**WHAT TO WORK ON:** Copy the entries below verbatim, omitting any pictures they contain.

• • • • • • •

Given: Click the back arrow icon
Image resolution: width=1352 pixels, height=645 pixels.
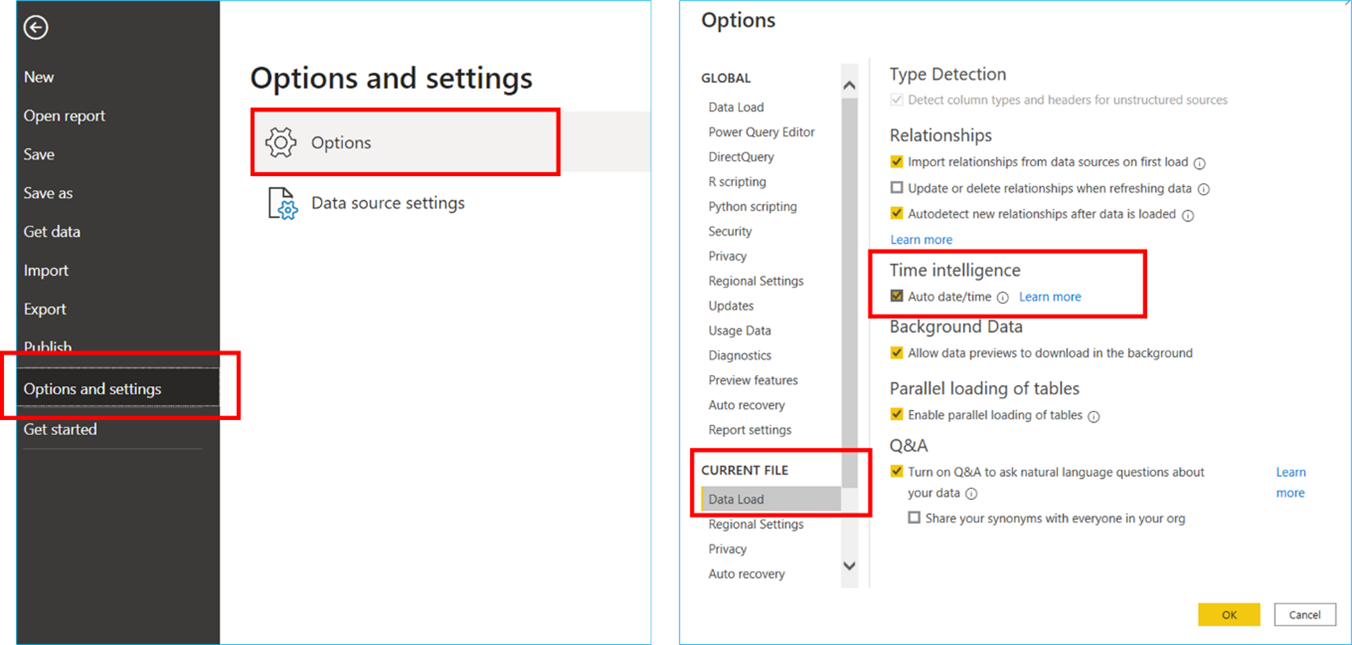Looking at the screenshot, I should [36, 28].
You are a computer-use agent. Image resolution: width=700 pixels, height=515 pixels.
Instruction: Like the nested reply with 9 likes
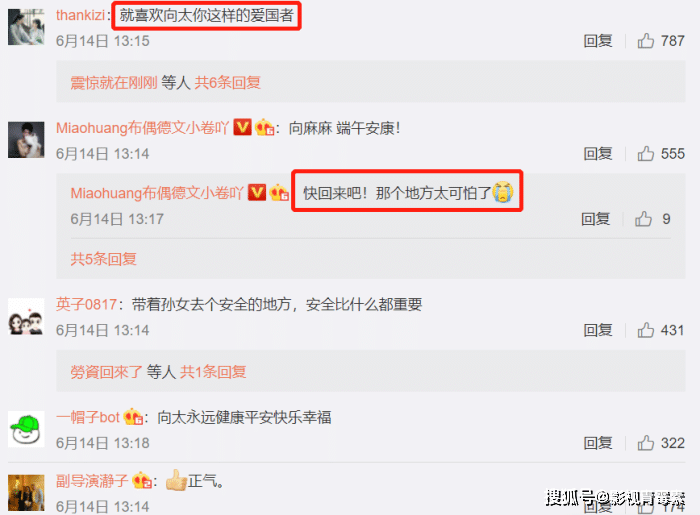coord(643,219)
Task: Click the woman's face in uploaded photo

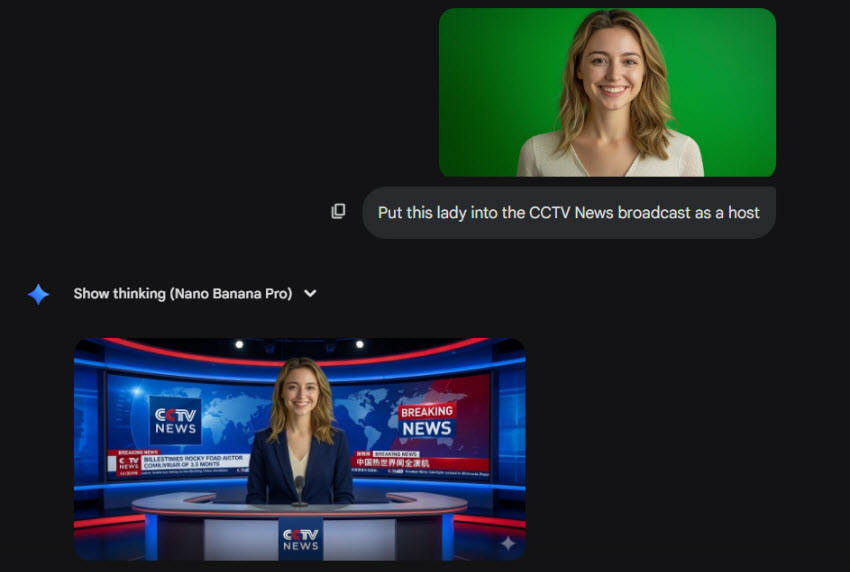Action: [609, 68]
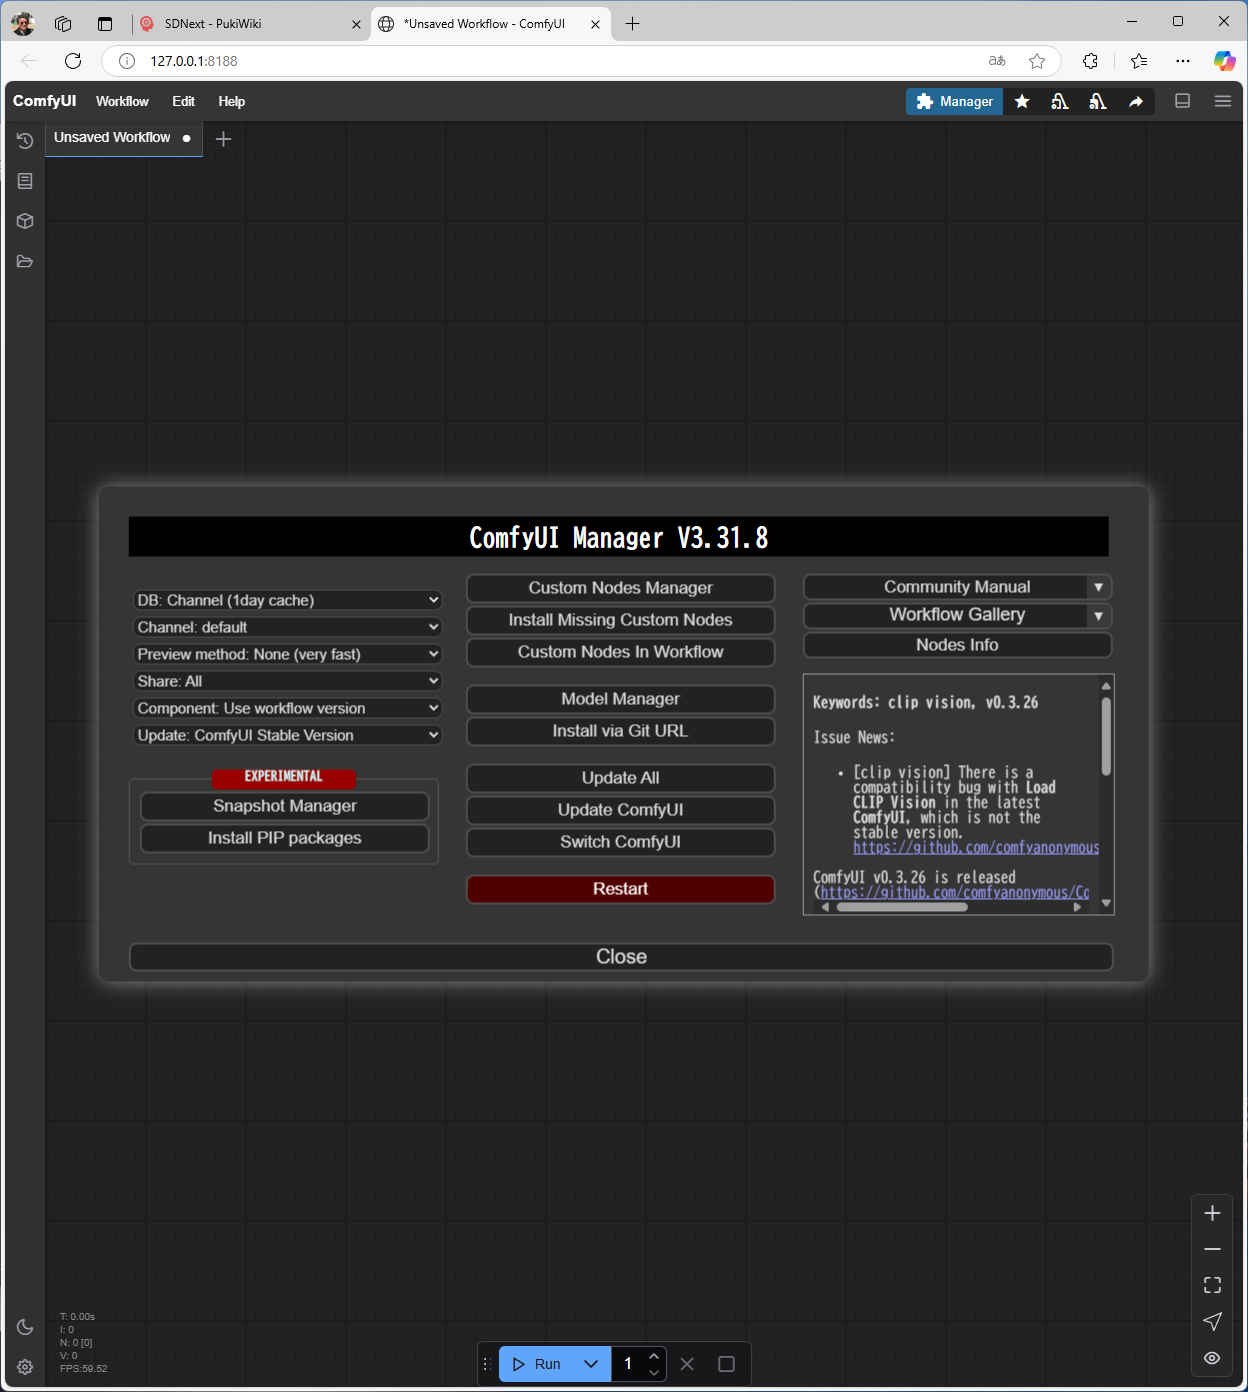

• • • • • • •

**THE ANSWER:**
Given: Click the back arrow icon
Image resolution: width=1352 pixels, height=645 pixels.
Looking at the screenshot, I should [36, 28].
You are a computer-use agent. Image resolution: width=700 pixels, height=515 pixels.
Instruction: Like the nested reply with 9 likes
coord(643,219)
Task: Click the woman's face in uploaded photo

Action: [609, 68]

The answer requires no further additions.